I documenti essenziali sono: fattura/e dell'acquisto e installazione con dettaglio delle voci; documentazione di pagamento tracciabile (bonifico, non contanti); Dichiarazione di Conformità (DICO) ai sensi del DM 37/2008; documento d'identità del richiedente; codice IBAN intestato al richiedente per l'erogazione del rimborso; per installazioni condominiali, anche la documentazione assembleare e la ripartizione spese. Tutti in formato PDF, pronti prima dell'apertura del bando.
Quanto tempo passa dalla domanda al rimborso effettivo?
Dopo la chiusura del bando e la verifica delle domande da parte di Invitalia, l'erogazione del rimborso avviene generalmente entro 60-180 giorni. I tempi dipendono dal volume di domande ricevute e dalla completezza della documentazione fornita. Domande con documentazione incompleta vengono messe in coda per integrazione, allungando significativamente i tempi.

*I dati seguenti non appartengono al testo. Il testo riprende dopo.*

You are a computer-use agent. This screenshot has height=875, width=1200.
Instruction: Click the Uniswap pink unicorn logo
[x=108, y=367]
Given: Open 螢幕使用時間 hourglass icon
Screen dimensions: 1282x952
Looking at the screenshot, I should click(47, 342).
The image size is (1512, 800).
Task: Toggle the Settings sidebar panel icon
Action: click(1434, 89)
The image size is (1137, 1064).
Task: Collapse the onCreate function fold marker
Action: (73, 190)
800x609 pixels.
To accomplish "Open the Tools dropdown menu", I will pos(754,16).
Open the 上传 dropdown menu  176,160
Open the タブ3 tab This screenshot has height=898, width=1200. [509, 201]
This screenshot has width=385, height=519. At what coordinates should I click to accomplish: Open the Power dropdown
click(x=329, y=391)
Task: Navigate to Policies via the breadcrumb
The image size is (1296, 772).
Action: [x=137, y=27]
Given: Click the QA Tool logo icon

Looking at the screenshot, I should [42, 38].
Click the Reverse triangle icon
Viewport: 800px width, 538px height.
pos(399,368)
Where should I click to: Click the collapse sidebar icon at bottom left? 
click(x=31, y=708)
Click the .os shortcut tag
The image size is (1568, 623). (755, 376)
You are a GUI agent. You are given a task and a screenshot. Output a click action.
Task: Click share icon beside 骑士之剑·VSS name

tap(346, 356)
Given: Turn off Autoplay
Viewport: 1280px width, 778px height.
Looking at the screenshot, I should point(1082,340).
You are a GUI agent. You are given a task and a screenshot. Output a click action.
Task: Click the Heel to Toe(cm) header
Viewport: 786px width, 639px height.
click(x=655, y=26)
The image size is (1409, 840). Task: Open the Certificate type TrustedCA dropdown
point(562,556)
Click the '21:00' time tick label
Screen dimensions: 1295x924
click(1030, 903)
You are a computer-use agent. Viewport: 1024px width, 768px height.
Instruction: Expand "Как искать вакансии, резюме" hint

Per questo la completezza documentale iniziale è fondamentale.
Serve un commercialista o un tecnico per fare la domanda?
Non è obbligatorio: la procedura Invitalia è progettata per essere completabile autonomamente dal cittadino con SPID. Tuttavia, se la tua situazione è complessa (installazione condominiale, più beneficiari, ripartizione spese articolata), il supporto di un commercialista o di un tecnico può ridurre il rischio di errori formali che escludono dal rimborso. Per la wallbox domestica semplice, la maggior parte delle persone completa la domanda autonomamente in 30-60 minuti.
Cosa succede se i fondi si esauriscono prima che io presenti domanda?
Se i fondi del bando si esauriscono, la tua domanda non viene accolta anche se hai tutti i requisiti. Le opzioni residue sono: (1) attendere un eventuale rifinanziamento o un nuovo bando (non garantito); (2) ripiegare sulla detrazione fiscale 50%, che è sempre disponibile e non soggetta a esaurimento fondi. Per questo molti esperti consigliano di considerare la detrazione 50% come 'piano B' sempre pronto, e tentare il bonus 80% come opportunità aggiuntiva.